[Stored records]
* * * * *

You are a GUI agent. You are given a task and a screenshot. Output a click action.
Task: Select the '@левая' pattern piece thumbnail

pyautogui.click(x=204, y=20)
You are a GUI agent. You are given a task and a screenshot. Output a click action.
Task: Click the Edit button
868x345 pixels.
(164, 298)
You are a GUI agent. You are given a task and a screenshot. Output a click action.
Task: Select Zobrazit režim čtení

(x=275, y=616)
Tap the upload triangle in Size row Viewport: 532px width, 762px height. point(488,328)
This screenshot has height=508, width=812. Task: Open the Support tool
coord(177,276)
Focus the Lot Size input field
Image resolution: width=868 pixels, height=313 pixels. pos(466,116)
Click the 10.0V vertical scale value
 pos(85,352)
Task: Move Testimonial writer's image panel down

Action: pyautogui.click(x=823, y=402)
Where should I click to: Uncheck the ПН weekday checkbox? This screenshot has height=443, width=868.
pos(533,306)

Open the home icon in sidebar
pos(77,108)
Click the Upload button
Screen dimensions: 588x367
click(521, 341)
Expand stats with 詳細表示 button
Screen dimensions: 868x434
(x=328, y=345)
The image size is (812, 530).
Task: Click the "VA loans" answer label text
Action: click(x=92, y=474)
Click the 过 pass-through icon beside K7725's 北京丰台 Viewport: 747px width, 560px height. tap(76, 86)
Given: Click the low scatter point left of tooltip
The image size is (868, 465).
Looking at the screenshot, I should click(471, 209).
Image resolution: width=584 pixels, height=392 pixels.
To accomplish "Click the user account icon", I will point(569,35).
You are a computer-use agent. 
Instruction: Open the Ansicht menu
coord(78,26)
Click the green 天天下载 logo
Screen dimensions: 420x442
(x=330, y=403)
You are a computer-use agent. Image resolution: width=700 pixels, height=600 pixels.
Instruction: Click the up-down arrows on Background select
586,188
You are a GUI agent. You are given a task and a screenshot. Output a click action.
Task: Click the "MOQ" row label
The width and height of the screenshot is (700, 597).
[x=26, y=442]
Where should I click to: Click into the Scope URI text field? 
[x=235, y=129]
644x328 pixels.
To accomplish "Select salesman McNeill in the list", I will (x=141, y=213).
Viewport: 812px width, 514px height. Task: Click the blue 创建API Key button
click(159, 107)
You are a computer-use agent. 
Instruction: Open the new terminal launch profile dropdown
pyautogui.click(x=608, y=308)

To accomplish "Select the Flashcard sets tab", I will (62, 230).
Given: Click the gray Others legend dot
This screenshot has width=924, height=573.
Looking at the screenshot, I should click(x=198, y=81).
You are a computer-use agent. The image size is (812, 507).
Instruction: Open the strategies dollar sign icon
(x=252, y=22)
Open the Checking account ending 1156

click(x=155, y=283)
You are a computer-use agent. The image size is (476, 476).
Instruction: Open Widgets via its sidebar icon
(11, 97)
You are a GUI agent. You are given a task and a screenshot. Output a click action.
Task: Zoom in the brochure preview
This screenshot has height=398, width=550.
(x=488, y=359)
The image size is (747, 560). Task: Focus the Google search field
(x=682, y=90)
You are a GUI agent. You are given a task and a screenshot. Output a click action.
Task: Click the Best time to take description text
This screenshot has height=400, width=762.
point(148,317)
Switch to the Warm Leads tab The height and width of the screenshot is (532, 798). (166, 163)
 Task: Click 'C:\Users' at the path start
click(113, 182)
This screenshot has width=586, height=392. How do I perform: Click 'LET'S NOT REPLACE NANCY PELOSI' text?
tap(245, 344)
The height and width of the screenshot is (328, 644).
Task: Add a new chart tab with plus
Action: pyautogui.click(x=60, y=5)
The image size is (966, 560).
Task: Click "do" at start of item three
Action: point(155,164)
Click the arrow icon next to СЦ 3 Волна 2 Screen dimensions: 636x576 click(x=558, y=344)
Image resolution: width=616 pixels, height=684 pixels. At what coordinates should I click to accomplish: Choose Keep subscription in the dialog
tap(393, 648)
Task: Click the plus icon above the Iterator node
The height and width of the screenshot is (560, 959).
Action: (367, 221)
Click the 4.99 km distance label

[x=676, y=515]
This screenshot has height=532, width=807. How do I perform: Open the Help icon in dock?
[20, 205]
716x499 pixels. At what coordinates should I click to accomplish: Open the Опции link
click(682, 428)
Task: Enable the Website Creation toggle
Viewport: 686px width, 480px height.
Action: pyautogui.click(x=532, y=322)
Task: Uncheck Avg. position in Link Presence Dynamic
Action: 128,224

* * * * *

(WHAT IS REQUIRED) What lines in the entries above hold "will"? Copy every one.

(SOLUTION TO THE PROBLEM)
To accomplish "Click the user account icon", I will point(569,35).
To accomplish "Select salesman McNeill in the list", I will (x=141, y=213).
To accomplish "Select the Flashcard sets tab", I will (62, 230).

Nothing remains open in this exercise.